To solve the problem of finding the ratio in which the line segment joining the points \( P(2, 3, 4) \) and \( Q(-3, 5, -4) \) is divided by the \( yz \)-plane, and to find the point of contact, we can follow these steps: ### Step 1: Understand the problem The \( yz \)-plane is defined by the equation \( x = 0 \). We need to find the point \( R \) on the line segment \( PQ \) such that the \( x \)-coordinate of \( R \) is 0. ### Step 2: Use the section formula Let the ratio in which the point \( R \) divides the segment \( PQ \) be \( \lambda:1 \).
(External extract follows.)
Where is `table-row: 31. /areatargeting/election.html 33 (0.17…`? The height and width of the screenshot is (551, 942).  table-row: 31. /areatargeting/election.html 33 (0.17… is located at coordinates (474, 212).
According to the section formula, the coordinates of point \( R \) can be expressed as: \[ R = \left( \frac{m x_2 + n x_1}{m+n}, \frac{m y_2 + n y_1}{m+n}, \frac{m z_2 + n z_1}{m+n} \right) \] where \( P(x_1, y_1, z_1) = P(2, 3, 4) \) and \( Q(x_2, y_2, z_2) = Q(-3, 5, -4) \). ### Step 3: Substitute the coordinates into the formula Substituting the coordinates of \( P \) and \( Q \) into the formula, we have: \[ R = \left( \frac{\lambda \cdot (-3) + 1 \cdot 2}{\lambda + 1}, \frac{\lambda \cdot 5 + 1 \cdot 3}{\lambda + 1}, \frac{\lambda \cdot (-4) + 1 \cdot 4}{\lambda + 1} \right) \] ### Step 4: Set the \( x \)-coordinate to 0 Since \( R \) lies on the \( yz \)-plane, we set the \( x \)-coordinate to 0: \[ \frac{-3\lambda + 2}{\lambda + 1} = 0 \] This implies: \[ -3\lambda + 2 = 0 \] ### Step 5: Solve for \( \lambda \) Solving for \( \lambda \): \[ -3\lambda = -2 \implies \lambda = \frac{2}{3} \] ### Step 6: Find the ratio The ratio in which the line segment is divided is \( \lambda:1 = \frac{2}{3}:1 \), which simplifies to: \[ 2:3 \] ### Step 7: Find the coordinates of point \( R \) Now, substitute \( \lambda = \frac{2}{3} \) back into the section formula to find the coordinates of \( R \): \[ R_y = \frac{\frac{2}{3} \cdot 5 + 3}{\frac{2}{3} + 1} = \frac{\frac{10}{3} + 3}{\frac{5}{3}} = \frac{\frac{10}{3} + \frac{9}{3}}{\frac{5}{3}} = \frac{\frac{19}{3}}{\frac{5}{3}} = \frac{19}{5} \] \[ R_z = \frac{\frac{2}{3} \cdot (-4) + 4}{\frac{2}{3} + 1} = \frac{-\frac{8}{3} + 4}{\frac{5}{3}} = \frac{-\frac{8}{3} + \frac{12}{3}}{\frac{5}{3}} = \frac{\frac{4}{3}}{\frac{5}{3}} = \frac{4}{5} \] Thus, the coordinates of point \( R \) are: \[ R = (0, \frac{19}{5}, \frac{4}{5}) \] ### Final Answer The ratio in which the line segment \( PQ \) is divided by the \( yz \)-plane is \( 2:3 \) and the point of contact is \( R(0, \frac{19}{5}, \frac{4}{5}) \).